Rimozione di Karim Khan dalla Corte Penale Internazionale
Il procuratore capo della Corte penale internazionale (CPI), Karim Khan, è stato rimosso dal suo incarico a seguito di accuse di molestie sessuali, confermano fonti diplomatiche di Associated Press e Reuters. La decisione, presa dalla maggior parte degli Stati membri della Corte, è stata annunciata venerdì, riporta Attuale.
Khan, che ricopriva il ruolo di procuratore capo dal 2021, si trovava in congedo volontario dal maggio 2025 ed era stato sospeso il mese scorso. Le accuse contro di lui risalgono al 2024 e riguardano presunti comportamenti inappropriati nei confronti di una sua collaboratrice.

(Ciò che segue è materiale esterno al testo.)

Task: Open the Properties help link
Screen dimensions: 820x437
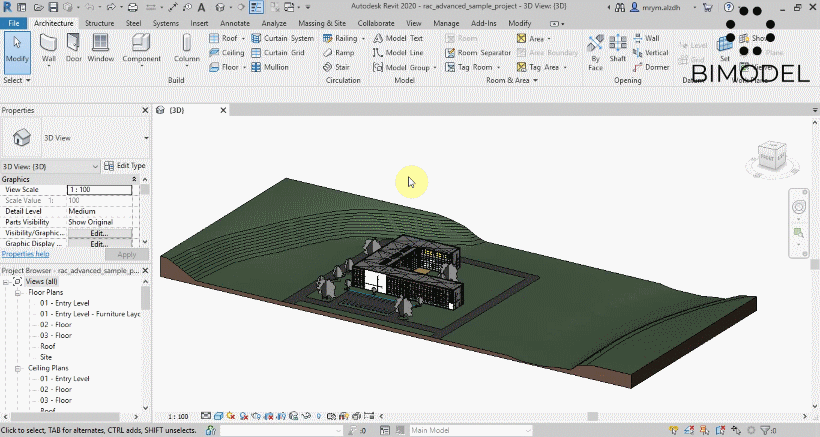Action: coord(25,254)
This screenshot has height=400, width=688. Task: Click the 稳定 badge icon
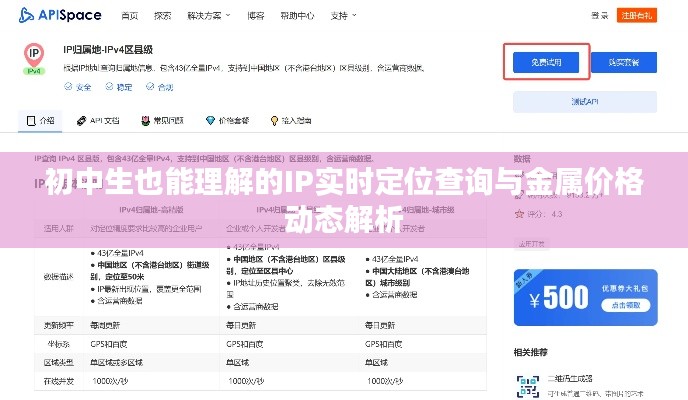click(109, 87)
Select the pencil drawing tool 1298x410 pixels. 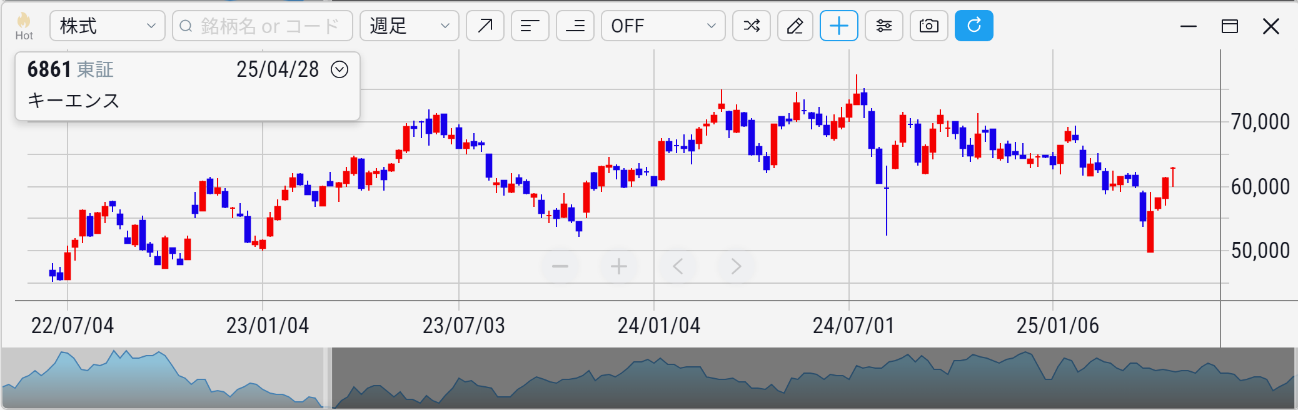795,26
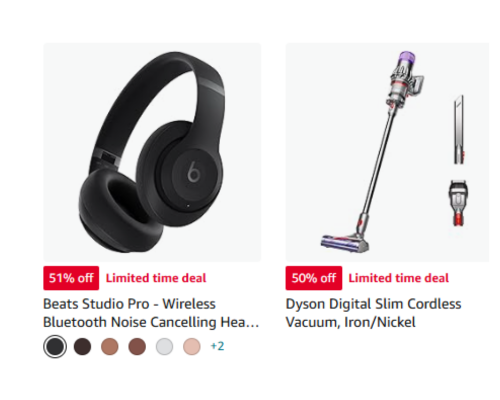Click Limited time deal label under headphones
Image resolution: width=500 pixels, height=400 pixels.
click(x=156, y=278)
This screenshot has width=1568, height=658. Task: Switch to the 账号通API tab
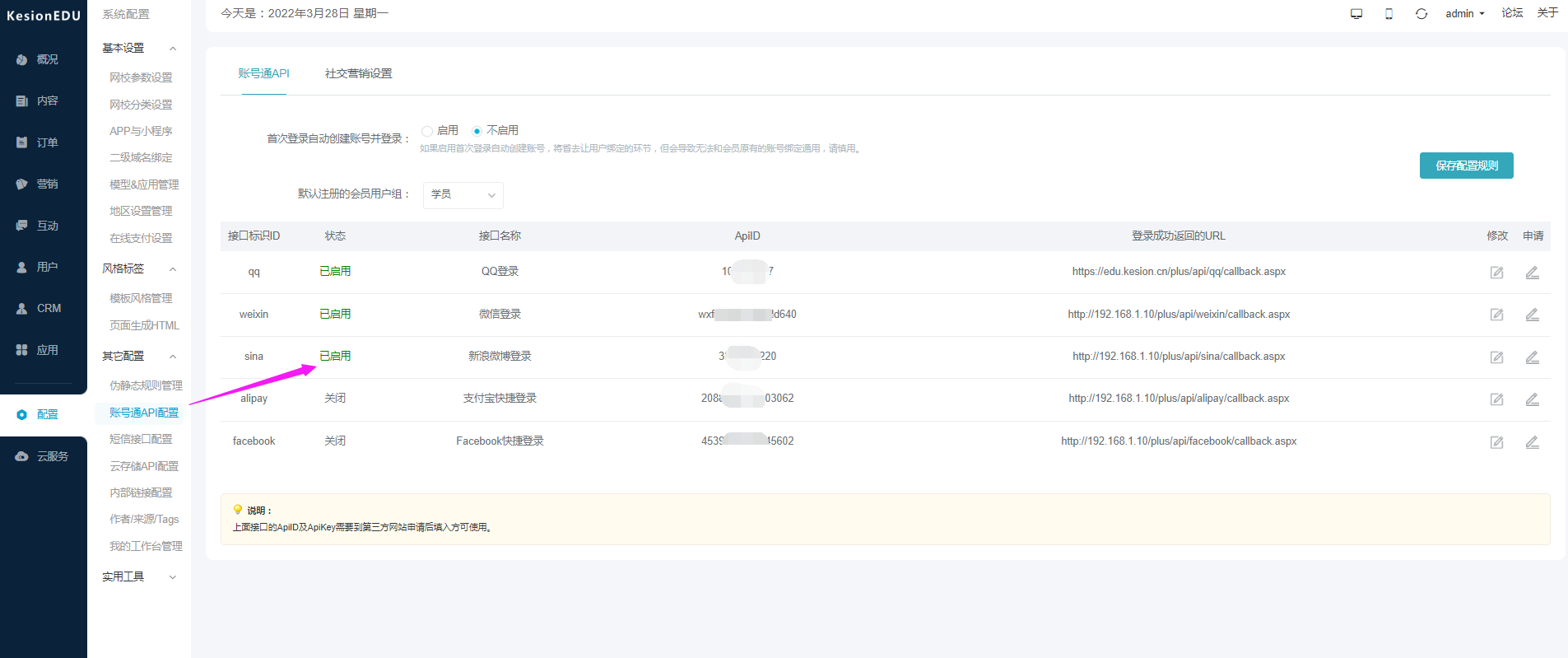pyautogui.click(x=263, y=73)
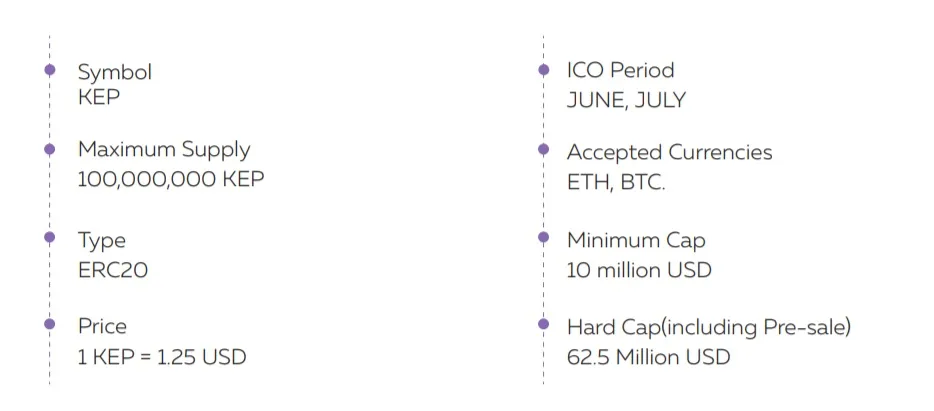Select the ETH, BTC. currencies text
Viewport: 934px width, 411px height.
click(616, 182)
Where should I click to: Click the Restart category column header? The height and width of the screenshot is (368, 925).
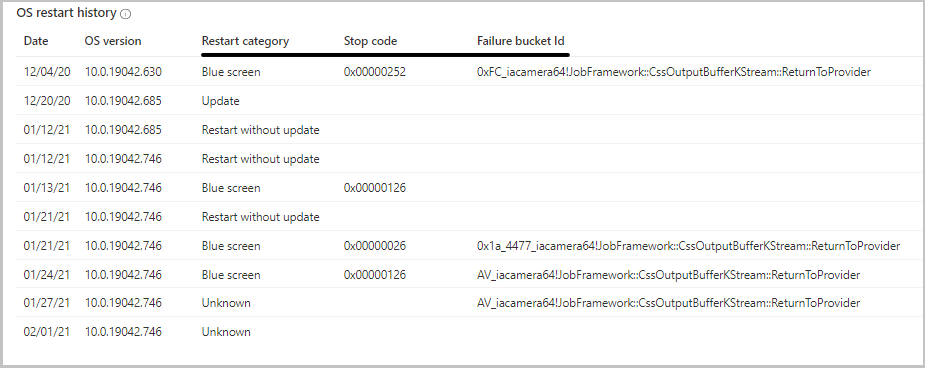pyautogui.click(x=245, y=41)
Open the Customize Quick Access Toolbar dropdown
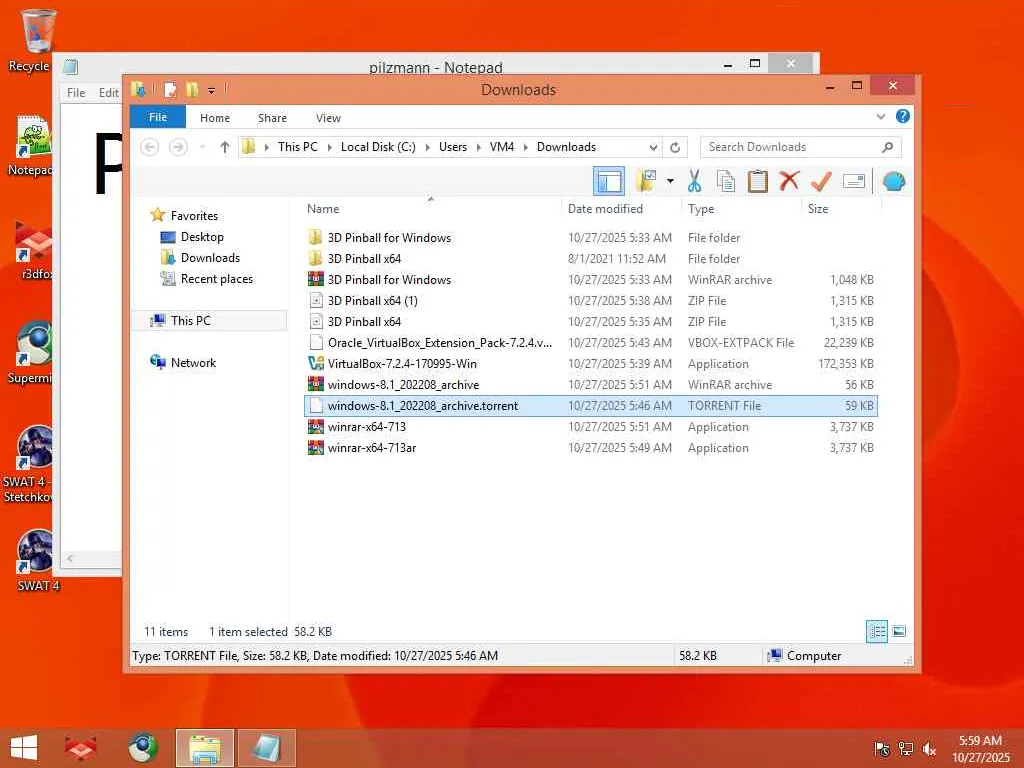1024x768 pixels. coord(212,90)

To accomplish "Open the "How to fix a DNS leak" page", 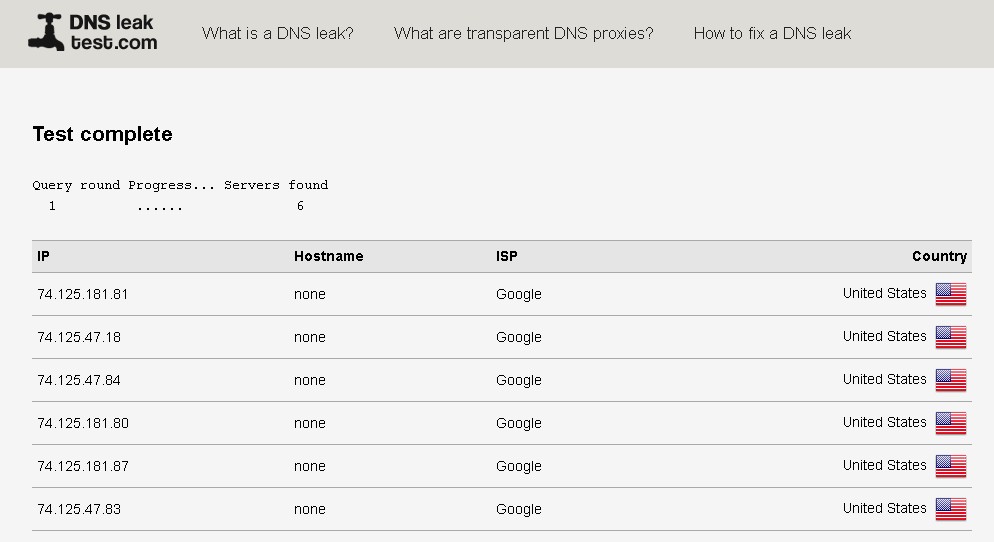I will [772, 34].

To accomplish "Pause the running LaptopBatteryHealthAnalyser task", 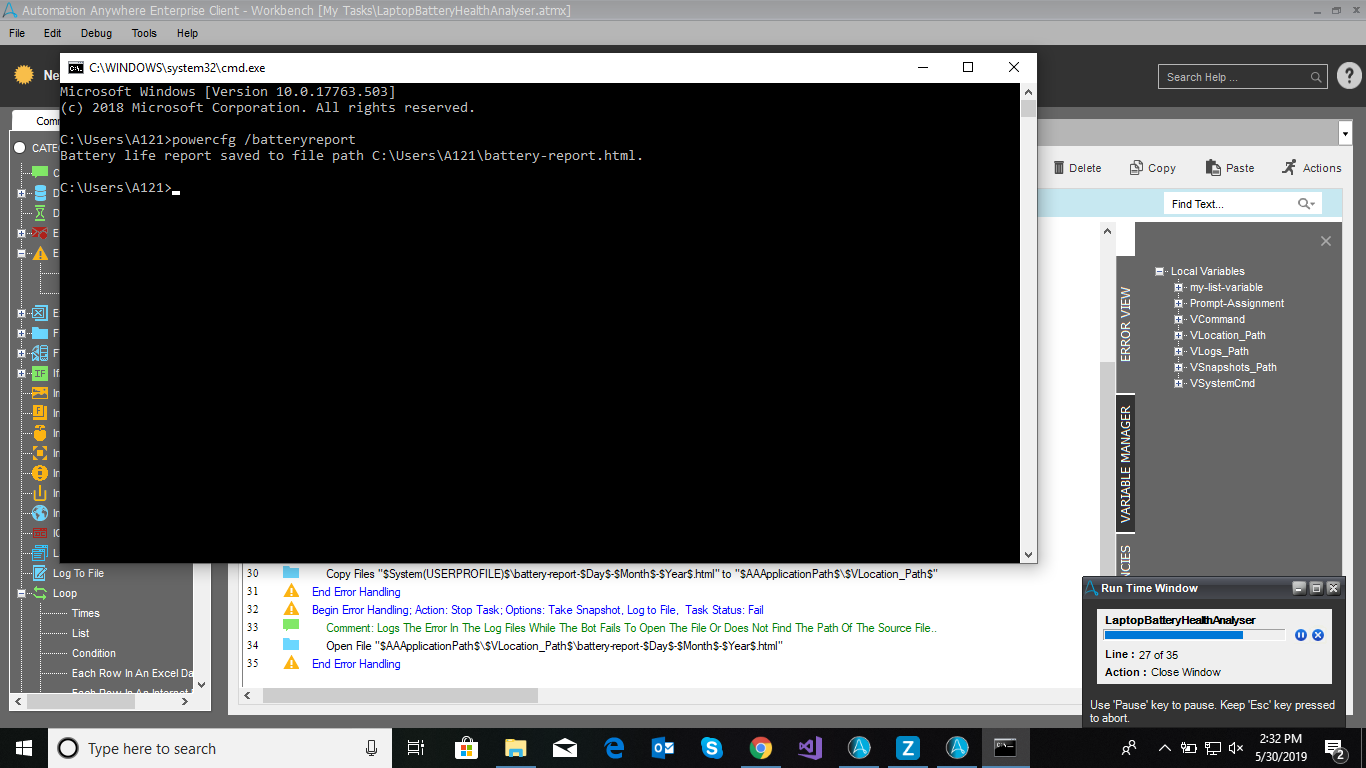I will coord(1301,635).
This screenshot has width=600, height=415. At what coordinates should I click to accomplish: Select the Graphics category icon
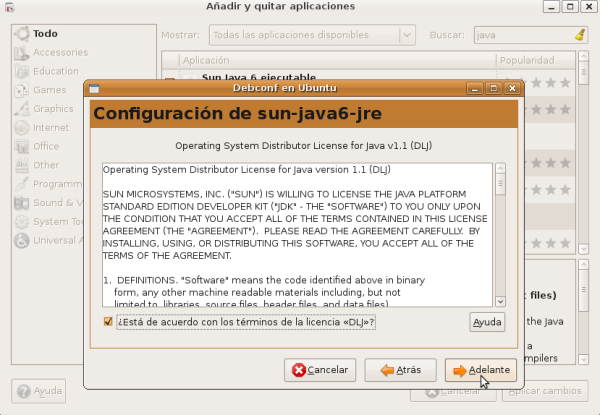tap(21, 109)
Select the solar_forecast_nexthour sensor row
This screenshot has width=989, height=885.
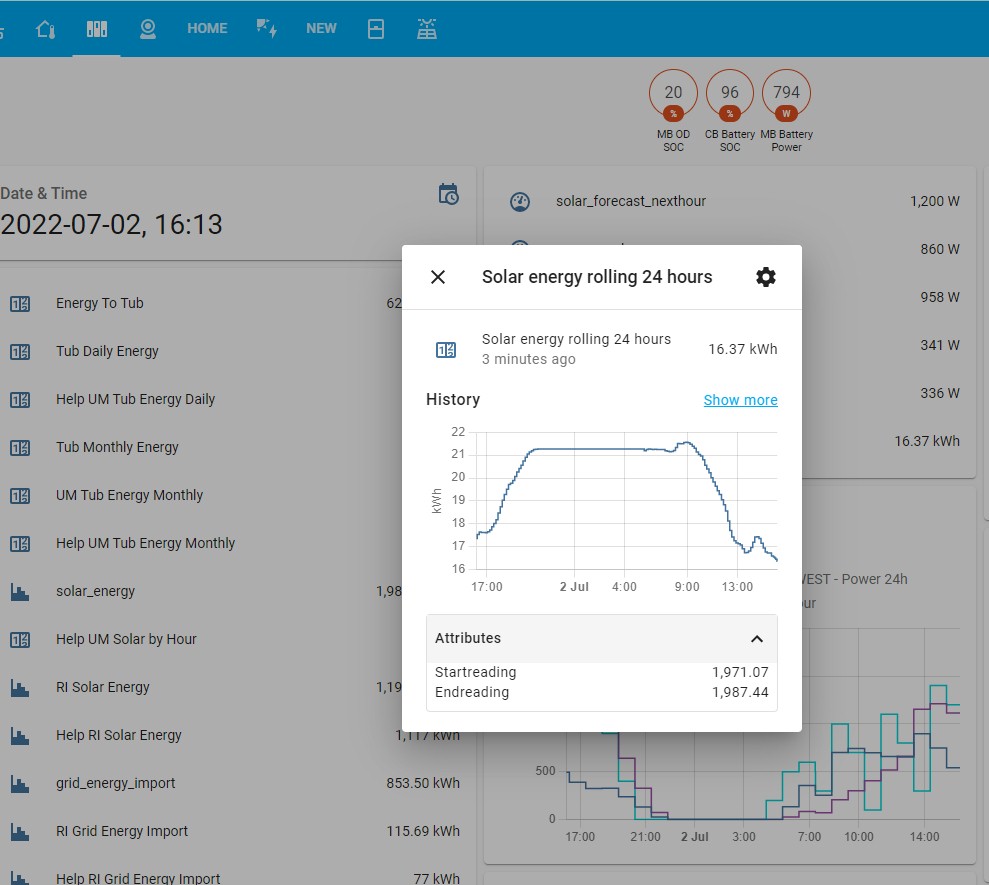[x=631, y=201]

Il procuratore ha sempre negato le accuse, sostenendo che fossero parte di una campagna di disinformazione orchestrata contro di lui. Durante il suo mandato, ha chiesto mandati di arresto per il presidente russo Vladimir Putin e il primo ministro israeliano Benjamin Netanyahu, attirando l’attenzione internazionale. L’amministrazione di Donald Trump aveva anche sanzionato Khan e altri membri della CPI per il mandato d’arresto per Netanyahu.